▸ **TASK TO COMPLETE**: Beginning with the line that includes "Task: Click drag handle of On the Invitation", return every remaining line of the material exactly as it reads, but not the pictures.

▸ **MATERIAL TO PROCESS**:

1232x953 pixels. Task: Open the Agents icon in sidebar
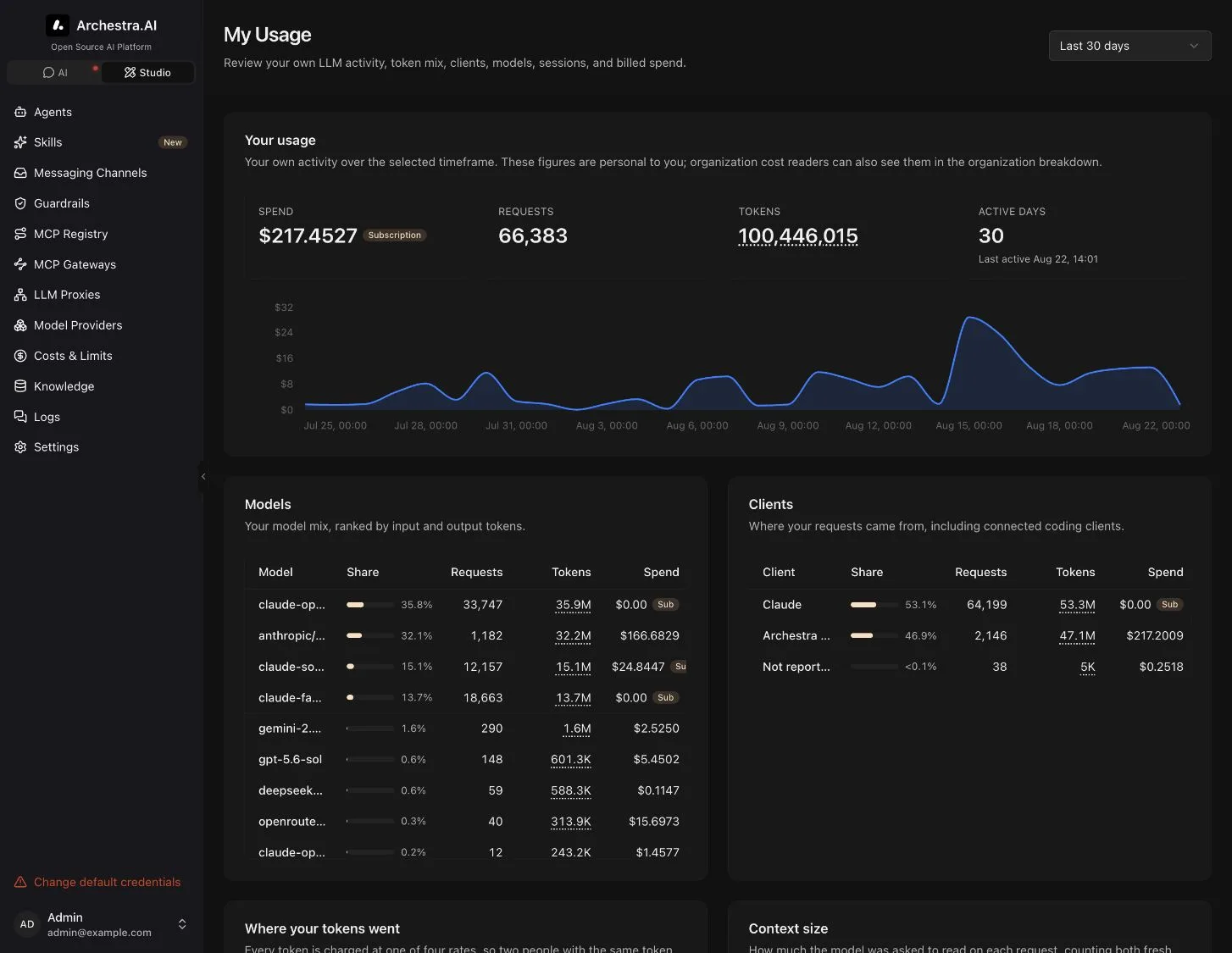[x=20, y=112]
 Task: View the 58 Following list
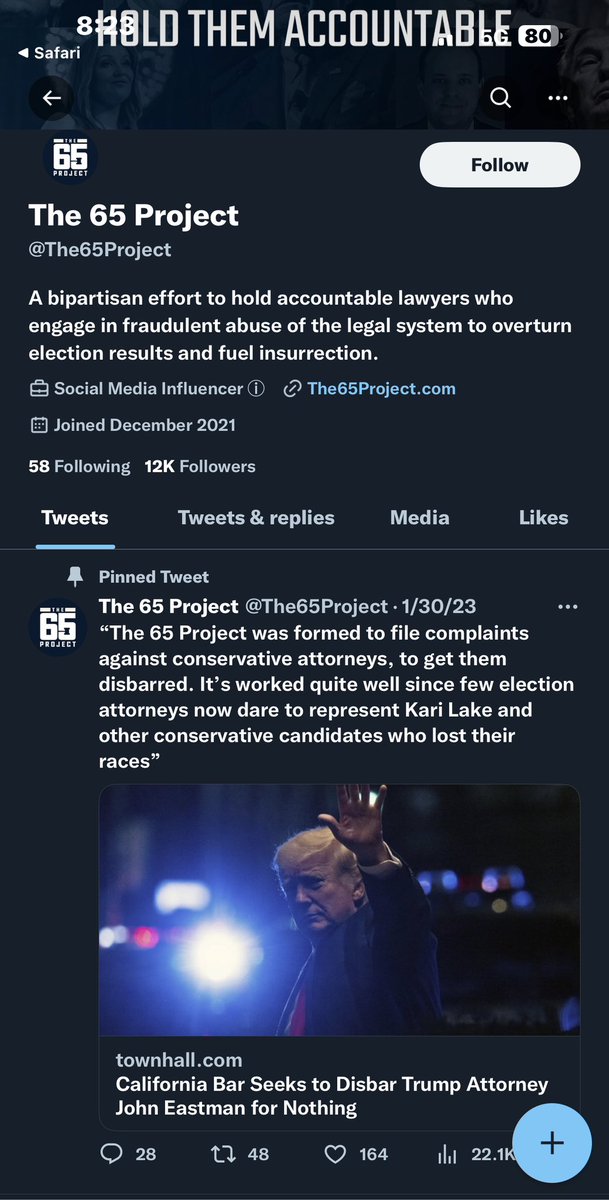(x=79, y=466)
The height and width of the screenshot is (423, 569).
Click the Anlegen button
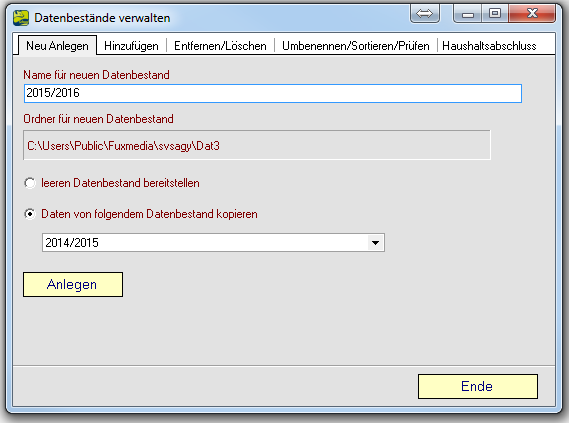click(73, 284)
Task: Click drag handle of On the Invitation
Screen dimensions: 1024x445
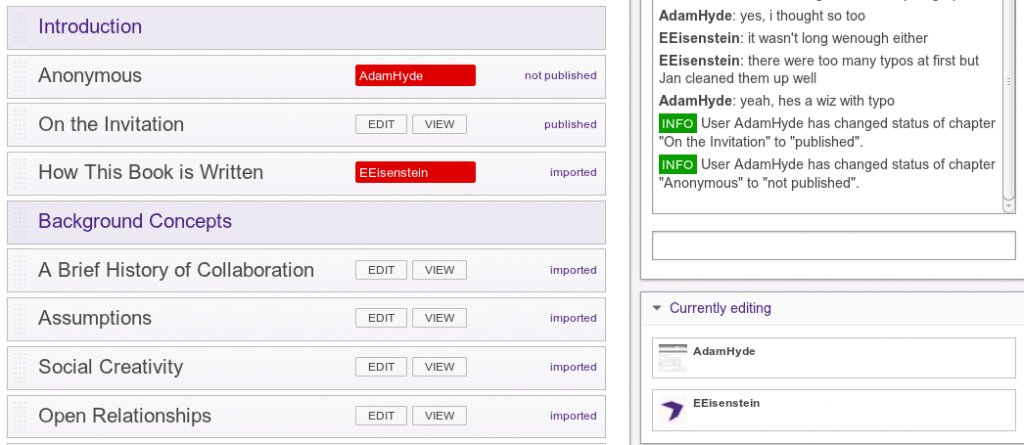Action: click(x=20, y=125)
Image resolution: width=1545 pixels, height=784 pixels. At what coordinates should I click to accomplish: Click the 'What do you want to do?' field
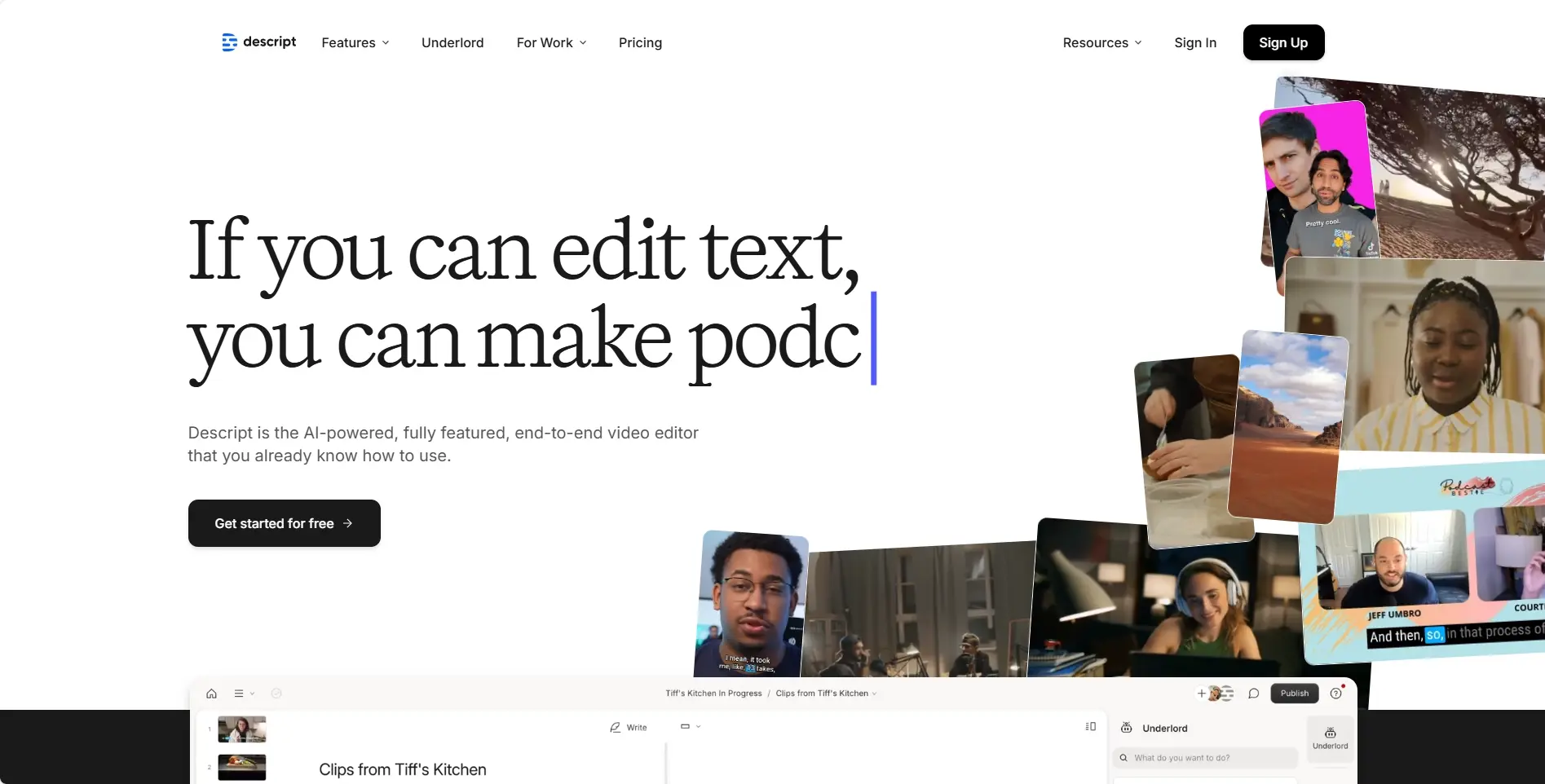pos(1205,758)
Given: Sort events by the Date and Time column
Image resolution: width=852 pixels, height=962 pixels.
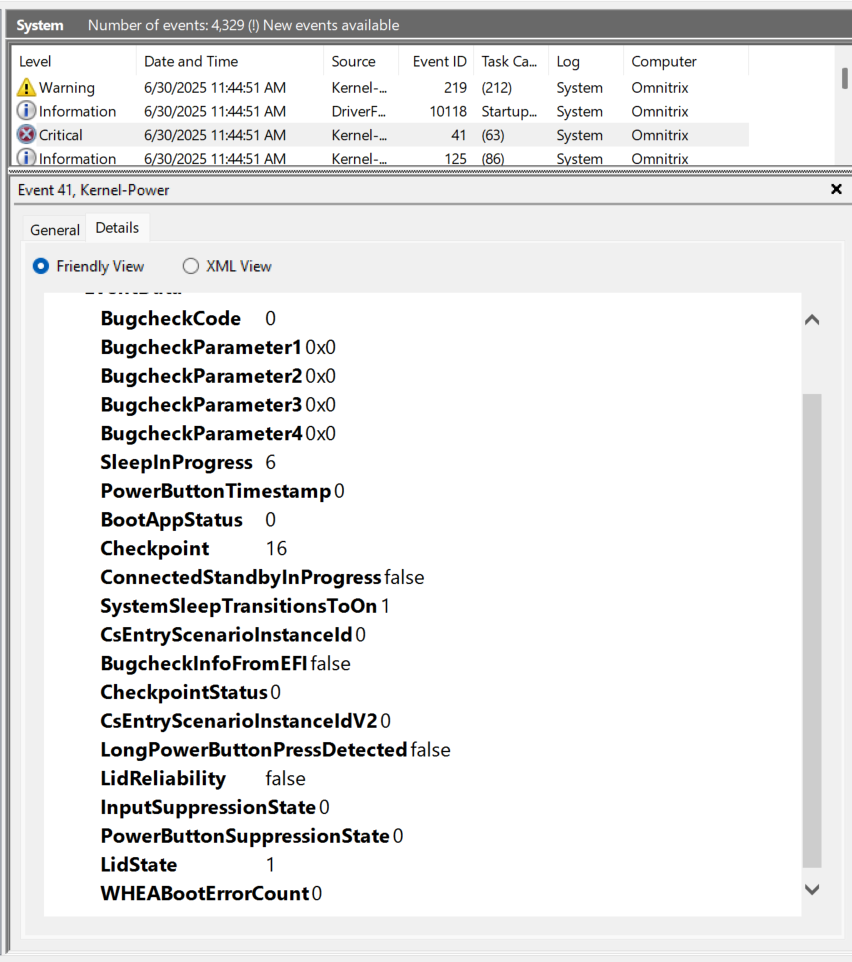Looking at the screenshot, I should click(x=190, y=60).
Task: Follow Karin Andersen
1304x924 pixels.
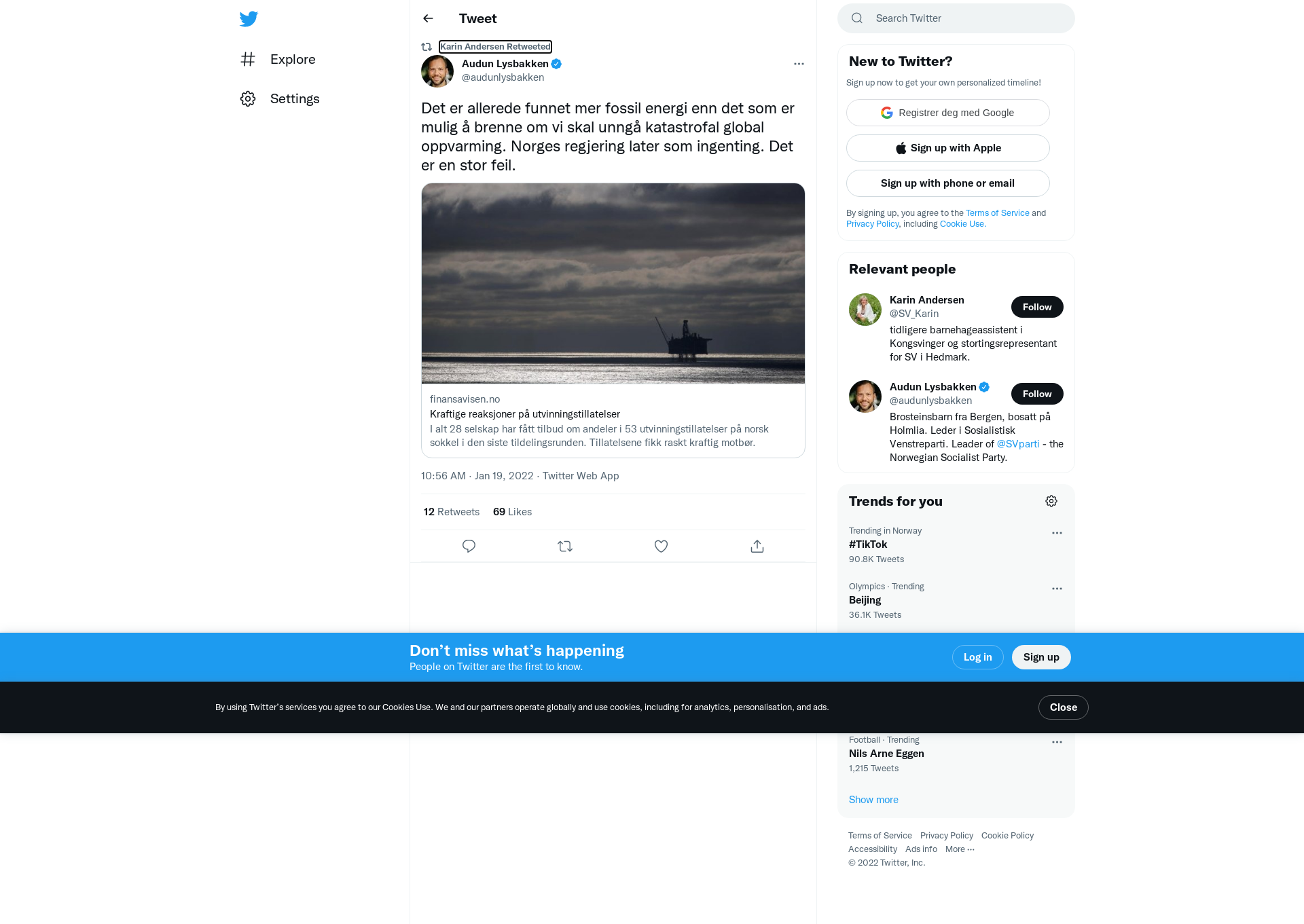Action: [1037, 307]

▸ **OUTPUT FOR THIS EXERCISE**:
Task: Click drag handle of On the Invitation
Screen dimensions: 1024x445
Action: click(x=20, y=125)
Image resolution: width=1545 pixels, height=784 pixels. At what coordinates should I click to accomplish: Click the 'What do you want to do?' field
pos(1205,758)
Given: Sort events by the Date and Time column
Image resolution: width=852 pixels, height=962 pixels.
Looking at the screenshot, I should click(x=190, y=60).
Task: Follow Karin Andersen
1304x924 pixels.
Action: [1037, 307]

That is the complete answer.